Sources of wellbeing: sharpening a sociological tool for diverse populations

08 April 2013
Volume 5 · Issue 4

Abstract

Undergraduate paramedics studying health sociology routinely reported that they could not see the relevance of a topic judiciously added to the curriculum by Australian universities ten years ago: spirituality. The topic aimed to help students better serve their patients through an understanding of attitudes, reactions and subtle influences on health. However, when discussions shifted to the more concrete concept of religion, students became more engaged and wrote essays which revealed a deeper understanding of ethnicity, culture, and its effect on paramedic practice. Religion had been regarded as a blunt instrument in other disciplines such as nursing and social work, which utilised spirituality as a more inclusive concept. Yet for paramedics it was religion that was the key to seeing the difference in the way some patients made decisions, grieved, expressed modesty or faced death, and how religious beliefs shaped responses to treatment and transport. Shared common knowledge of religions emanating from classroom discussions helped students find strategies for their future career. Students found no difficulty in seeing religion as a definitive element in contemporary society.

A decade ago, to encourage students to look beyond biomedical cause and effect, a model was developed to teach health sociology to paramedics in Australian universities (Kitto, 2004). It was an extension of Mills’ (2000) classical concept of the sociological imagination, which demonstrates how personal problems are often an extension of public issues (Reeves, 2011). For example, students can be taught to imagine how the global financial crisis affects breakfast tables in Brixton, Belfast and Salonika through subtle financial stress, job uncertainty and unemployment. Anxiety and income directly impact health and access to services. Teaching paramedic students to think deeply about the social determinants of health promotes empathy, equity, resilience and cultural sensitivity in patient care.

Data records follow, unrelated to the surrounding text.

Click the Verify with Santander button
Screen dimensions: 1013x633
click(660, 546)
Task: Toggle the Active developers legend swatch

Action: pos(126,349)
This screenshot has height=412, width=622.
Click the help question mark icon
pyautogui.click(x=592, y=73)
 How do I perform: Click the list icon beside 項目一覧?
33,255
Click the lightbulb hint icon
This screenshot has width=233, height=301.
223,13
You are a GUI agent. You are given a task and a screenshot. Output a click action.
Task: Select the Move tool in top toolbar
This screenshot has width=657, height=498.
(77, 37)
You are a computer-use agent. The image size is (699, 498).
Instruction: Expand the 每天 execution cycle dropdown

While Mills (2000) suggested that individual destiny was influenced by social milieu and the historical moment, Australian sociologist Evan Willis (2004) gave theoretical coherence to Mills’ construct by suggesting four domains which could be used to analyse events and circumstances: culture, history, structure and critique. The addition of the domains of spirituality and emotion to Willis’ model was thought to be useful by sociologists teaching paramedics because both domains were gaining recognition as significant determinants of wellbeing. Workplace wellbeing as emotional elements of health has been thoroughly linked by research to efficacy, purpose and respect, all of which are harbingers of health or morbidity (Wilkinson and Marmot, 2003). Spirituality in its broadest sense is discussed in the teaching of nursing, aged care and social work, and it has led to practices such as the inclusion of pets in residences and music in therapy.